Tuesday, January 18, 2022

Lessons In Chemistry by Bonnie Garmus

Lessons In Chemistry
by Bonnie Garmus
400 Pages
Published April 2022 by Doubleday Books

Publisher's Summary: 
Chemist Elizabeth Zott is not your average woman. In fact, Elizabeth Zott would be the first to point out that there is no such thing as an average woman. But it’s the early 1960s, and her all-male team at Hastings Research Institute takes a very unscientific view of equality. Except for one: Calvin Evans, the lonely, brilliant, Nobel Prize-nominated grudge-holder who falls in love with - of all things - her mind. True chemistry results.

But like science, life is unpredictable. Which is why a few years later, Elizabeth Zott finds herself not only a single mother but the reluctant star of America’s most beloved cooking show, Supper at Six. Elizabeth’s unusual approach to cooking (“combine one tablespoon acetic acid with a pinch of sodium chloride”) proves revolutionary. But as her following grows, not everyone is happy. Because as it turns out, Elizabeth Zott isn’t just teaching women to cook. She’s daring them to change the status quo.

My Thoughts: 
It's not often I pick up a book that has a cover that looks like this one - these always scream "light and frothy" to me and I'm not really one to enjoy light and frothy in a book. Except for right now, when I'm feeling the need to read things that maybe aren't so heavy as so much as what I read which is why I picked this book for my first read of 2022. 

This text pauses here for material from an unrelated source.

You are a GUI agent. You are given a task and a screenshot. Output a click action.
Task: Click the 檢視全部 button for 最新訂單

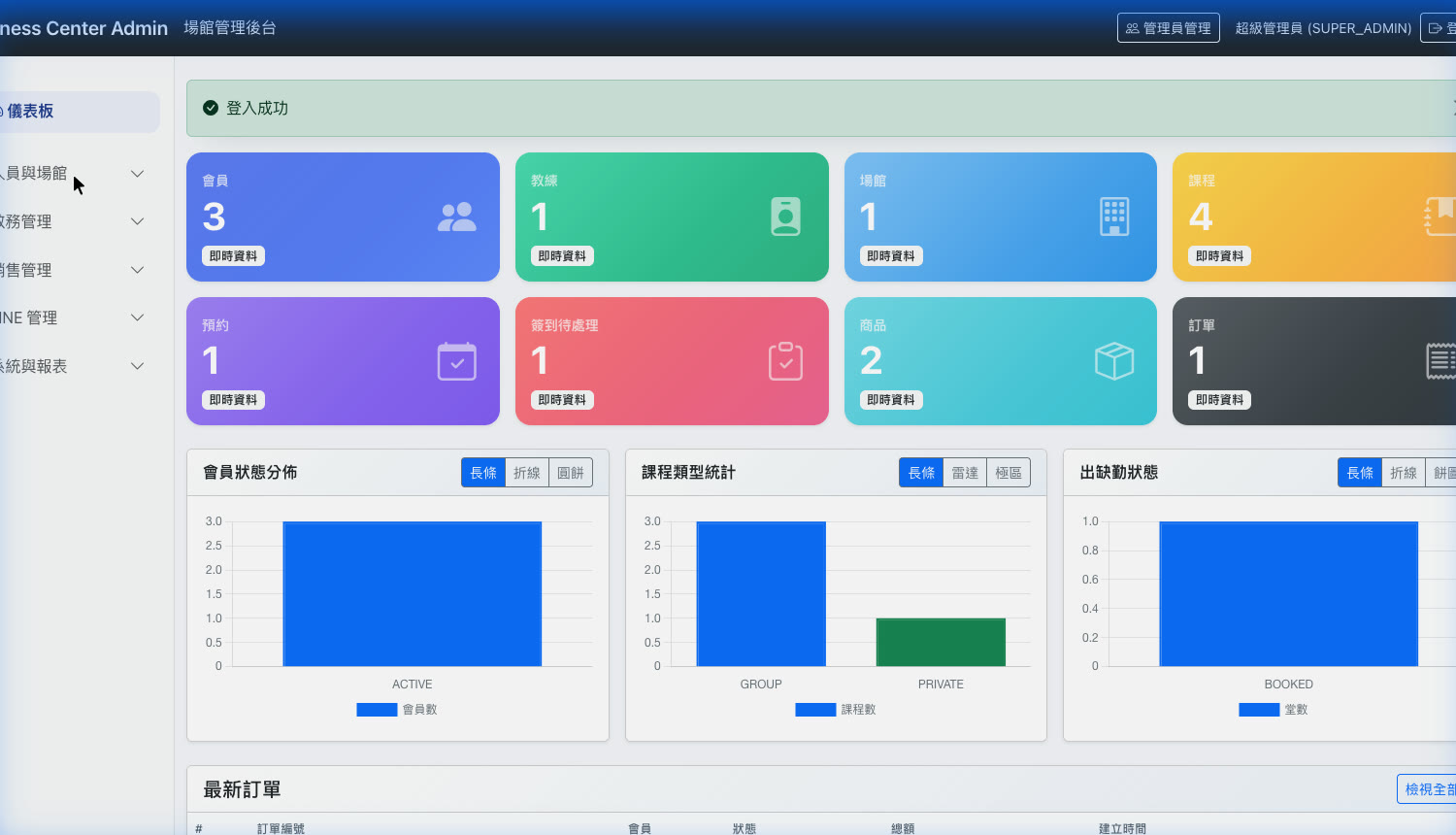(1427, 789)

I was so right and also so wrong about this book. 

It was just the right book for me right now. But it wasn't altogether light or frothy. 

It's funny, very funny. There's a dog whose thoughts we can hear, a small child who is beyond precocious, and a kitchen that is transformed into a laboratory. But Garmus also touches on sexual assault, religion, marriage, education, race, greed, parenthood, misogyny, and death. That cover, though, tells you that, in the end, good will prevail. 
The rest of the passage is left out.